Source text:
----

Scheduling Strategy Output Throughput (tokens/s) P90 TTFT (s) Avg TTFT (s) Avg Wait Queue
(Precise Mode) Prefix cache-aware routing 8730.0 0.542 0.298 0.1
(Estimate Mode) Prefix cache-aware routing 6944.4 31.083 13.316 8.1
Random Scheduling 4428.7 92.551 46.987 27.3

Key Findings

  1. 170x TTFT improvement: Precise mode achieved a P90 TTFT of just 0.542 seconds, compared to over 92 seconds for random scheduling.
  2. Doubled throughput: Precise mode's throughput is nearly 2x that of random scheduling.
  3. System stability: Precise mode almost eliminates the waiting queue, keeping the system in a healthy, low-latency state.

These metrics prove that precise-mode prefix cache-aware routing is not just a theoretical optimization—it is a performance powerhouse for production environments.

Conclusion

In the race for LLM inference efficiency and cost reduction, every percentage point of optimization yields massive business value. ACK GIE co-developed and contributed the precise-mode prefix cache-aware routing technology to the llm-d upstream community. For details, see https://llm-d.ai/blog/kvcache-wins-you-can-see

By establishing a global KV-Cache view, ACK GIE transforms inference from "operating in the dark" to "full-spectrum visibility", allowing distributed vLLM clusters to function as a unified, high-performance engine. Whether you are building enterprise AI apps or operating a large-scale AI service platform, this technology is your key to superior performance and cost optimization.

----

Supplied information:
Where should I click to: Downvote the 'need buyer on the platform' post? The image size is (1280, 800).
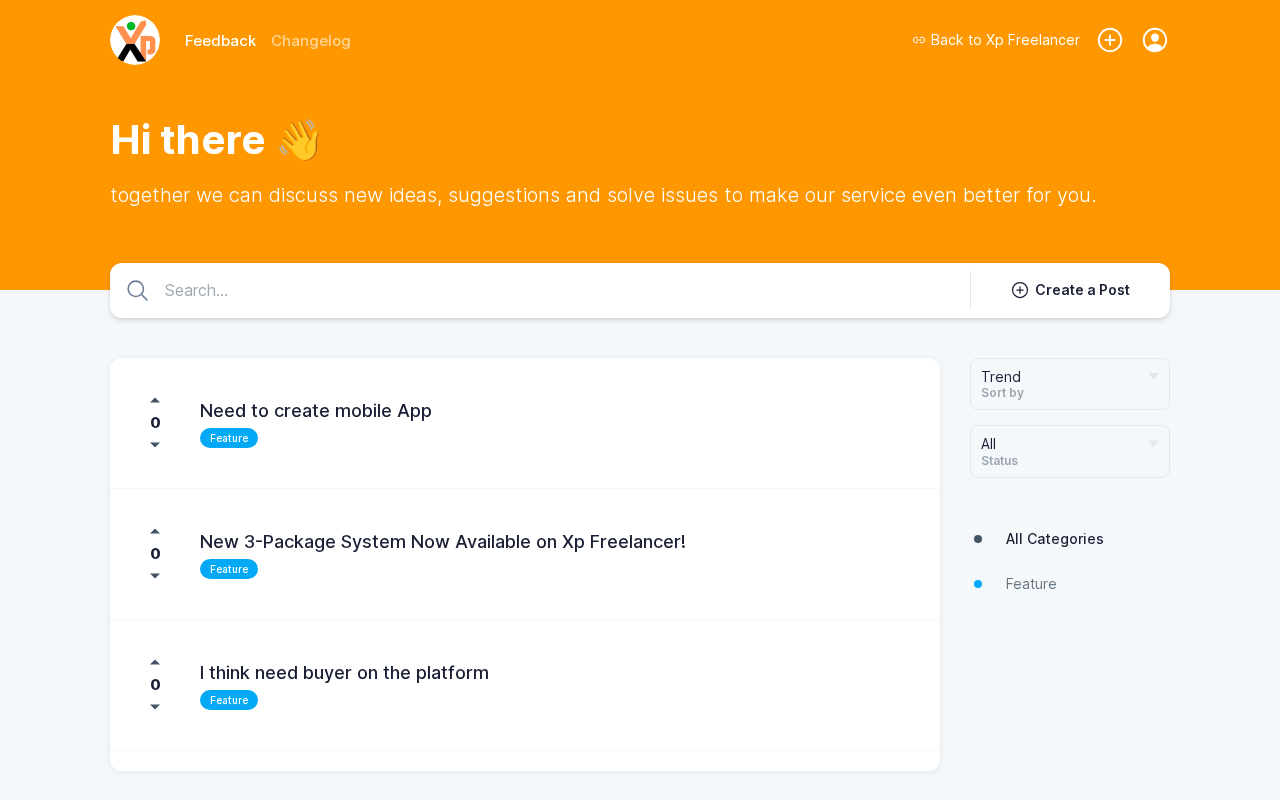point(155,707)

----

Task objective:
From the cache-aware routing text above, write out word for word the passage starting at "Key Findings" and ending at "for production environments.".

Response for this exercise:
Key Findings

  1. 170x TTFT improvement: Precise mode achieved a P90 TTFT of just 0.542 seconds, compared to over 92 seconds for random scheduling.
  2. Doubled throughput: Precise mode's throughput is nearly 2x that of random scheduling.
  3. System stability: Precise mode almost eliminates the waiting queue, keeping the system in a healthy, low-latency state.

These metrics prove that precise-mode prefix cache-aware routing is not just a theoretical optimization—it is a performance powerhouse for production environments.